La loi qui régit la prise en charge des personnes détenues a créé les unités de consultation extra-ambulatoires (UCSA) et a transféré la prise en charge de la qualité et de la continuité des soins ainsi que la prévention et l'éducation à la santé au ministère de la santé. Plusieurs pays ont suivi la même voie récemment. Son principe de base est l'égalité entre la prison et l'extérieur.

La prison est en effet un lieu de contamination virale. L'Institut de veille sanitaire (InVS), dans son enquête sur la prévalence des hépatites en France, a démontré que la prison multiplie par dix le facteur de risques relatifs à l'hépatite C et par 4 celui de l'hépatite B. Actuellement, 3.300 détenus sont atteints d'hépatite C, 1.700 de l'hépatite B et 800 du VIH. Entre 60 et 100 détenus sont contaminés chaque année en prison, selon l'estimation des professionnels de terrain.

Il existe des pratiques à risques en prison du fait de l'absence d'activités et de la relative disponibilité de produits illicites ou de médicaments détournés de leur usage thérapeutique.

Les pratiques à risques sont multiples : injections, « sniffs », tatouages artisanaux, piercings, scarifications ou relations sexuelles non protégées.

Selon l'enquête « Coquelicot », sur 61 % d'usagers de drogues ayant souvent fréquenté la prison, on dénombre 12 % d'injecteurs dont 30 % avec échange de matériel non stérile.

Ces pratiques à risques en milieu carcéral sont connues des équipes soignantes. Les données françaises de terrain sont les suivantes, selon les résultats d'une enquête de pratiques 2010, deux tiers des UCSA ont eu connaissance de pratiques de « sniff » , la moitié connaissance de partage de paille, un tiers connaissance d'injection et de partage de seringues entre détenus, un quart de partage de coton ou de cuillères. On compte 60 à 100 nouvelles contaminations virales par an.

En fonction de l'objectif actuel de réduction des risques inscrit dans la loi du 9 août 2004 relative à la politique de santé publique, les programmes d'échanges de seringues sont possibles et légaux au dehors mais la réduction des risques s'est arrêtée aux portes des prisons et il n'existe pas de politique réelle de RDR en prison, en France !

Les injections et autres pratiques sont plus fréquentes à l'extérieur de la prison qu'à l'intérieur mais comportent moins de risques, un tiers donnant lieu à échange de seringues.

L'efficacité du programme d'échange des seringues est prouvée, notamment en Espagne, pour ce qui est des contaminations au VIH ou au VHC.

En conclusion, la fréquence des infections virales est plus élevée en prison qu'en milieu libre. De nouvelles contaminations se produisent chaque année.
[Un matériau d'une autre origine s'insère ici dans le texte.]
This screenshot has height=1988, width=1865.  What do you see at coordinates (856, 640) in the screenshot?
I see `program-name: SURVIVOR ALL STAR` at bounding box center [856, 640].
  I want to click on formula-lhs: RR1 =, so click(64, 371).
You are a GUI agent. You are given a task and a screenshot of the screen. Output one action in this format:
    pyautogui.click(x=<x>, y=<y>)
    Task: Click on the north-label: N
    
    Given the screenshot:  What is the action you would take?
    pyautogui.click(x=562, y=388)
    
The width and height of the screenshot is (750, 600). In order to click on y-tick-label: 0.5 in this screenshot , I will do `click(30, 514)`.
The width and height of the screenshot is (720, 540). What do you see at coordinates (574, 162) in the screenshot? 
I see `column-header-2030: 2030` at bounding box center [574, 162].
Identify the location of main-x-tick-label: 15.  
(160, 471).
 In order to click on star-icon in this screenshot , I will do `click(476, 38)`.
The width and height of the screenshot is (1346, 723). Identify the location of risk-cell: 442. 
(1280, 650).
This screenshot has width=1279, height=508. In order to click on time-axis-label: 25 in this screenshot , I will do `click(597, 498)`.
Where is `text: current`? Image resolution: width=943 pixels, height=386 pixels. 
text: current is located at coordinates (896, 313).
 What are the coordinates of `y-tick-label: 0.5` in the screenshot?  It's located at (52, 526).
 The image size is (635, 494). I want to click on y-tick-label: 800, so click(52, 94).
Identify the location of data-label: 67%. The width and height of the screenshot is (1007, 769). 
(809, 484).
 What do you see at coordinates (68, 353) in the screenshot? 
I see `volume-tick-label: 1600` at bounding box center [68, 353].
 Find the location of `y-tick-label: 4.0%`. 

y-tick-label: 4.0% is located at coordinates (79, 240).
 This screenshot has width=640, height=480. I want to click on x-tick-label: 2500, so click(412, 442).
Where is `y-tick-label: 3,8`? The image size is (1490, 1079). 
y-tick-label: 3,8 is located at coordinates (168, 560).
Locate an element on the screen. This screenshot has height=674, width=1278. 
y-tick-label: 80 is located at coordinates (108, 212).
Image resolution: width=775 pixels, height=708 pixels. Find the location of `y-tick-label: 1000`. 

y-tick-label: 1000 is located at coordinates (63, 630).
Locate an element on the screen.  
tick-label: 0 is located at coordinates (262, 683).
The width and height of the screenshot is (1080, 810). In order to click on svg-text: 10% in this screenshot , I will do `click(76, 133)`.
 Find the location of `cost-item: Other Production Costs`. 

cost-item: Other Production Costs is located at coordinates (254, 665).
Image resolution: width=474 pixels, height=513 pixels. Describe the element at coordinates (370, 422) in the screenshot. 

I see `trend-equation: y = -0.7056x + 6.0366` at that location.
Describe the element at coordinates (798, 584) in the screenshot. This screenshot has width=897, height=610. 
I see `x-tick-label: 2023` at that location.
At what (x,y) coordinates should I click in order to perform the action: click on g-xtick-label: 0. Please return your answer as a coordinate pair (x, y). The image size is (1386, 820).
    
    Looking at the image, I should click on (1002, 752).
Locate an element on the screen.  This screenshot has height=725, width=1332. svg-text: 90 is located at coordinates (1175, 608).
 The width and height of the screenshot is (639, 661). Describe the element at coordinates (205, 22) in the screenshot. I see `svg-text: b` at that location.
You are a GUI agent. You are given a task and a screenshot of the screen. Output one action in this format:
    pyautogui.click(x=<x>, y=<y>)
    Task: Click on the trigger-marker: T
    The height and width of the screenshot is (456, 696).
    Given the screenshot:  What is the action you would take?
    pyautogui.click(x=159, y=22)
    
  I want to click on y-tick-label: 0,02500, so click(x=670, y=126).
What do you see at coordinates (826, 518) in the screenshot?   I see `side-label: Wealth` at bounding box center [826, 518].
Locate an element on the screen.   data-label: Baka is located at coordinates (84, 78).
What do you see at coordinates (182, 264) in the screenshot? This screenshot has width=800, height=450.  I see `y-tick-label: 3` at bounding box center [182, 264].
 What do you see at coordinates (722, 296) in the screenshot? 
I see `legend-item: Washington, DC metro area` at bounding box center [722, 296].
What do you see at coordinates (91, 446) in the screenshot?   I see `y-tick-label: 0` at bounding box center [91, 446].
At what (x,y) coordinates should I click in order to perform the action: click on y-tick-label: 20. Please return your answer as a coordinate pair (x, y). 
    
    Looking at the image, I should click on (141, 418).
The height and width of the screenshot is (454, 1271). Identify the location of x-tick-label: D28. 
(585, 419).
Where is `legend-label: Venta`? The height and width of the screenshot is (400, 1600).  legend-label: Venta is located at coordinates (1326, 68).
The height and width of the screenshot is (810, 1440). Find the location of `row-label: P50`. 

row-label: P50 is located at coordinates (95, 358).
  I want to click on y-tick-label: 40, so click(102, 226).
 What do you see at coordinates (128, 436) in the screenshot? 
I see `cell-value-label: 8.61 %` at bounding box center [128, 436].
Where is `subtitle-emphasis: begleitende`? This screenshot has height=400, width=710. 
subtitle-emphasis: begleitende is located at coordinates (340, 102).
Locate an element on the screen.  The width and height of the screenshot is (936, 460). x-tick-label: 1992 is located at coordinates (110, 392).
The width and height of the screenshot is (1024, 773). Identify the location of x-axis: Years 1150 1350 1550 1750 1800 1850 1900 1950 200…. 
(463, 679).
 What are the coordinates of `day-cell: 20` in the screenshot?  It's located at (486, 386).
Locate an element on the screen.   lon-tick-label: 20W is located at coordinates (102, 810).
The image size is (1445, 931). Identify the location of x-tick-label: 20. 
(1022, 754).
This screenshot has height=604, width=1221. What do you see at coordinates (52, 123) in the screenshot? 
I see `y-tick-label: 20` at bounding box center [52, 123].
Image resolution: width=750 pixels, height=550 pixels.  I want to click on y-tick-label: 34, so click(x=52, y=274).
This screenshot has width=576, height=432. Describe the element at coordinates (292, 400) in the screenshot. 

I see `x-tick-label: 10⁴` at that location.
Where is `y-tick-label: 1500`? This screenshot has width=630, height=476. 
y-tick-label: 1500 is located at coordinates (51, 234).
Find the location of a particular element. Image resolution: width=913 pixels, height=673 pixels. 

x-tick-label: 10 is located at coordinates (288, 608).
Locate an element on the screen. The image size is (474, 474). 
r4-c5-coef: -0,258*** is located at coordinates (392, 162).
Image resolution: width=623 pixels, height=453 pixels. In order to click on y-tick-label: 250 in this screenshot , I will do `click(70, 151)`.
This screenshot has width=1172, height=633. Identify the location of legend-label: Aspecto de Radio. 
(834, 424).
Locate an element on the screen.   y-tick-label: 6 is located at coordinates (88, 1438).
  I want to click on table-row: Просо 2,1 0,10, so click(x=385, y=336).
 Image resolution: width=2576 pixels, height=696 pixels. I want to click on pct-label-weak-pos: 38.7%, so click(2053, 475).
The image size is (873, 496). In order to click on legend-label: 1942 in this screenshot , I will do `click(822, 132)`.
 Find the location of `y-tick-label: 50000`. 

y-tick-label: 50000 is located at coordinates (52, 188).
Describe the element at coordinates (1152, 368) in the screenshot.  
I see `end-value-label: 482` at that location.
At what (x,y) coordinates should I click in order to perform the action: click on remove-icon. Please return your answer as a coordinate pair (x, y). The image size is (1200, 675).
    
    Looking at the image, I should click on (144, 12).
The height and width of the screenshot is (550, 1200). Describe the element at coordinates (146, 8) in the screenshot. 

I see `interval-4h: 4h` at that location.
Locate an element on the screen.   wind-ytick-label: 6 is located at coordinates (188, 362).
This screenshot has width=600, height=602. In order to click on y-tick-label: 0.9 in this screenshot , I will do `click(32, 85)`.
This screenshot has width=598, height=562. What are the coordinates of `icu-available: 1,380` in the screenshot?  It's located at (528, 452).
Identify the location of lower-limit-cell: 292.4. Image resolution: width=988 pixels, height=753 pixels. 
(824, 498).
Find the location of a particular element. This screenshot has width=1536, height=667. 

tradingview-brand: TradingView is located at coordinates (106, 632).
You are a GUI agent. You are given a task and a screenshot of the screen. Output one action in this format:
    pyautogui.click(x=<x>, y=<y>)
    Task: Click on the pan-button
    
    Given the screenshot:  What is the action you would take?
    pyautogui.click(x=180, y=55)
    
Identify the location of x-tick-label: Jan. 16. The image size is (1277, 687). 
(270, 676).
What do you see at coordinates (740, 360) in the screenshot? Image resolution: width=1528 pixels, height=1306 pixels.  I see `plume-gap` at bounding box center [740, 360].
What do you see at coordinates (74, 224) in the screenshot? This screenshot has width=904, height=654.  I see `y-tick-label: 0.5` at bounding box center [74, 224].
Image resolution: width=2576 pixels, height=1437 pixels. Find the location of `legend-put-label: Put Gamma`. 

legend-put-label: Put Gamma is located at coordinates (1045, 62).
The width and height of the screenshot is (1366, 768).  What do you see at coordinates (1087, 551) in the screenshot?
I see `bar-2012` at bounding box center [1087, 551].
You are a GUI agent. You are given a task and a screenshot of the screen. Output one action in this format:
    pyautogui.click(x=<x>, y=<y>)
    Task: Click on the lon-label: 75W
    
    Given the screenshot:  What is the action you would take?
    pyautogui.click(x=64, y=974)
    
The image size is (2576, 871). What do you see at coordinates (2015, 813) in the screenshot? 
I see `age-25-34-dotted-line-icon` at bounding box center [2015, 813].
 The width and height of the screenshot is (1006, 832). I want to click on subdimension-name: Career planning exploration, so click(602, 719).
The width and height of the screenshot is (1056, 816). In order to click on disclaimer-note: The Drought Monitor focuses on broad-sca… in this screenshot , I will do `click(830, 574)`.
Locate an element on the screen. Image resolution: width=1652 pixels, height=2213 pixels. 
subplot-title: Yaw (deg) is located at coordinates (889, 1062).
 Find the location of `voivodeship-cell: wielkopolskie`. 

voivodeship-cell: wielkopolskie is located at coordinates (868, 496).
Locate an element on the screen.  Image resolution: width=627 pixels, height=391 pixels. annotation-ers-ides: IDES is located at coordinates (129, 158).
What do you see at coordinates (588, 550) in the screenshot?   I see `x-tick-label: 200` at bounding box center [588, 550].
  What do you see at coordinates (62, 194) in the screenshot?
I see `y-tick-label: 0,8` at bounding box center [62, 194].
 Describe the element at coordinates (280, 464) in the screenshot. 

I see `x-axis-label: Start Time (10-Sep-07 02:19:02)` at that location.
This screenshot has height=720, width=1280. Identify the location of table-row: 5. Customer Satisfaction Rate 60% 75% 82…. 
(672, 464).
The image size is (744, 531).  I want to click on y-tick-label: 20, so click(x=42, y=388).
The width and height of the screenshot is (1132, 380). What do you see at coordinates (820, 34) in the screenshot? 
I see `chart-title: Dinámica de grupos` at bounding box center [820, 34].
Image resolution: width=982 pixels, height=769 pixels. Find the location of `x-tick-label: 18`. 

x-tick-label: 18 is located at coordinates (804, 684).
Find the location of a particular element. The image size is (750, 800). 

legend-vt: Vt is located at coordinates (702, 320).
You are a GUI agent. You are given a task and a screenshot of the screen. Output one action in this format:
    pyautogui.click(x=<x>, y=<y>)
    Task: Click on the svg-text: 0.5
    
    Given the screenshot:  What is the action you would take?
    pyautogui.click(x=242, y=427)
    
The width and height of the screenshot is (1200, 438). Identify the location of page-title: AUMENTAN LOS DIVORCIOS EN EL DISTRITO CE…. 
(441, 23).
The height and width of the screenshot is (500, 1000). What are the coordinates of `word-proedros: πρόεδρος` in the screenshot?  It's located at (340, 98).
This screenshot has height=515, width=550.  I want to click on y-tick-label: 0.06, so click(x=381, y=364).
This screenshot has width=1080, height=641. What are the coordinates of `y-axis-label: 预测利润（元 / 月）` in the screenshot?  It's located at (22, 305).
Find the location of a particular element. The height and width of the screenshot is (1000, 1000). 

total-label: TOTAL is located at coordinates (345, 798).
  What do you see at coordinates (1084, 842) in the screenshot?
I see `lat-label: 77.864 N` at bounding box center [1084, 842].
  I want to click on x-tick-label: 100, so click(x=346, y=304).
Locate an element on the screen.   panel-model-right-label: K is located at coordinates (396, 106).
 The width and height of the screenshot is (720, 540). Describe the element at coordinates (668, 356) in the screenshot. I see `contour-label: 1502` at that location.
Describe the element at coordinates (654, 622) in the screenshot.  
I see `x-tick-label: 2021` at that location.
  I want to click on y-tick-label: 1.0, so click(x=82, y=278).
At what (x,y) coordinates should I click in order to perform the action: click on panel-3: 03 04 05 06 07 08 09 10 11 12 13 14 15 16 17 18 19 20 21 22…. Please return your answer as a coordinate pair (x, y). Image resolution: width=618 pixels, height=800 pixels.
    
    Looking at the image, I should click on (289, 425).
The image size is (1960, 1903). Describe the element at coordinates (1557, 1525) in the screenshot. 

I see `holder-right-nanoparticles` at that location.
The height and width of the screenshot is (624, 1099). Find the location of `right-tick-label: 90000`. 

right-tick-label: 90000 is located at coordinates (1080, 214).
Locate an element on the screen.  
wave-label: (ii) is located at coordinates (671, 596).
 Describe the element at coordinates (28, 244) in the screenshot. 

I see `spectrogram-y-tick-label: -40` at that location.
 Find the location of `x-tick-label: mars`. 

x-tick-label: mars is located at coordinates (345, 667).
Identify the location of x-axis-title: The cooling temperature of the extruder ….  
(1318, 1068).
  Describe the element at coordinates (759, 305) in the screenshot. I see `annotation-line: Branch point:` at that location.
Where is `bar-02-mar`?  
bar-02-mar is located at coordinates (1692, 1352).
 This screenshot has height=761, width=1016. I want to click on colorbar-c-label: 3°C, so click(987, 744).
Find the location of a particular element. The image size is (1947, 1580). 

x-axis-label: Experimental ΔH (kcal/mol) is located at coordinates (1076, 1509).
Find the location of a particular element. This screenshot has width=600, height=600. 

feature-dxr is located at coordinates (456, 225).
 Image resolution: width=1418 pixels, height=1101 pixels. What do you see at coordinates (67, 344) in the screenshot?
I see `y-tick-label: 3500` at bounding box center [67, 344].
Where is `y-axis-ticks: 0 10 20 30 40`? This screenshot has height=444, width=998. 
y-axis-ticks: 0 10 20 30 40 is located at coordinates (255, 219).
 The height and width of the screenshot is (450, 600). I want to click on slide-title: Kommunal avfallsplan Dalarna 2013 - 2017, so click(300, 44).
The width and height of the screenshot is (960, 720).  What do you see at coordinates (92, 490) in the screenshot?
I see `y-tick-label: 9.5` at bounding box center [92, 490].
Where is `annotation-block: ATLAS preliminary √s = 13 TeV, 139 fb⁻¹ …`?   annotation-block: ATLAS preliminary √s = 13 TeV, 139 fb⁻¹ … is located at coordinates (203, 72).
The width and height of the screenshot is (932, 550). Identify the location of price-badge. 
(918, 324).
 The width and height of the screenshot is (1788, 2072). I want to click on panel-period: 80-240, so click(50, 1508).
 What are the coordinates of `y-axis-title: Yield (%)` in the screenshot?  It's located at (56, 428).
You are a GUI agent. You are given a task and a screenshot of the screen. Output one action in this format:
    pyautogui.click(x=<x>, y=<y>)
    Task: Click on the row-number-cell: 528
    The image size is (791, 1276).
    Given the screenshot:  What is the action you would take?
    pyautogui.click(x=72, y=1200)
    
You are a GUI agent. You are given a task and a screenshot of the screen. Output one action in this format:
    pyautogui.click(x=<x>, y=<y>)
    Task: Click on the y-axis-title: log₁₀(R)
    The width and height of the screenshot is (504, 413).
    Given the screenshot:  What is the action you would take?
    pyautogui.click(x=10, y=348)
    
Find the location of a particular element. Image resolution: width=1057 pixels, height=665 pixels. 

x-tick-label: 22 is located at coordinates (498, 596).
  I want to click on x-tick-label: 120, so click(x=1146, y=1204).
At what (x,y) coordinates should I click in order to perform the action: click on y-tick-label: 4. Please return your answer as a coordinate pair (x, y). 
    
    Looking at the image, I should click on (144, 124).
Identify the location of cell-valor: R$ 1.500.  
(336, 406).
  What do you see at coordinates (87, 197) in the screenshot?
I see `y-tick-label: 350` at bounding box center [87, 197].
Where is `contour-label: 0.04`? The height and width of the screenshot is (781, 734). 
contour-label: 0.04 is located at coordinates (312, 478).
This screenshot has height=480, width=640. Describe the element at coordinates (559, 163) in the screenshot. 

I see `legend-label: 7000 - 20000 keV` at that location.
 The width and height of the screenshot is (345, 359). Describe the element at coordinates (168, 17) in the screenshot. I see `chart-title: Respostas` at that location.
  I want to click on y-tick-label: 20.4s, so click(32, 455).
Il faut donc, selon nous, définir une véritable politique de réduction des risques en prison comprenant l'ensemble des mesures, y compris les programmes d'échange de seringues et de traitements de substitution aux opiacés.

Pour répondre à la question de Mme Lemorton sur le taux de couverture vaccinale des populations toxicomanes, 30 % de toxicomanes sont vaccinés contre l'hépatite C. Les expériences internationales menées dans les centres de prise en charge montrent que l'on peut vacciner les patients contre une hépatique C quel que soit leur environnement. Certains programmes ont prouvé leur efficacité.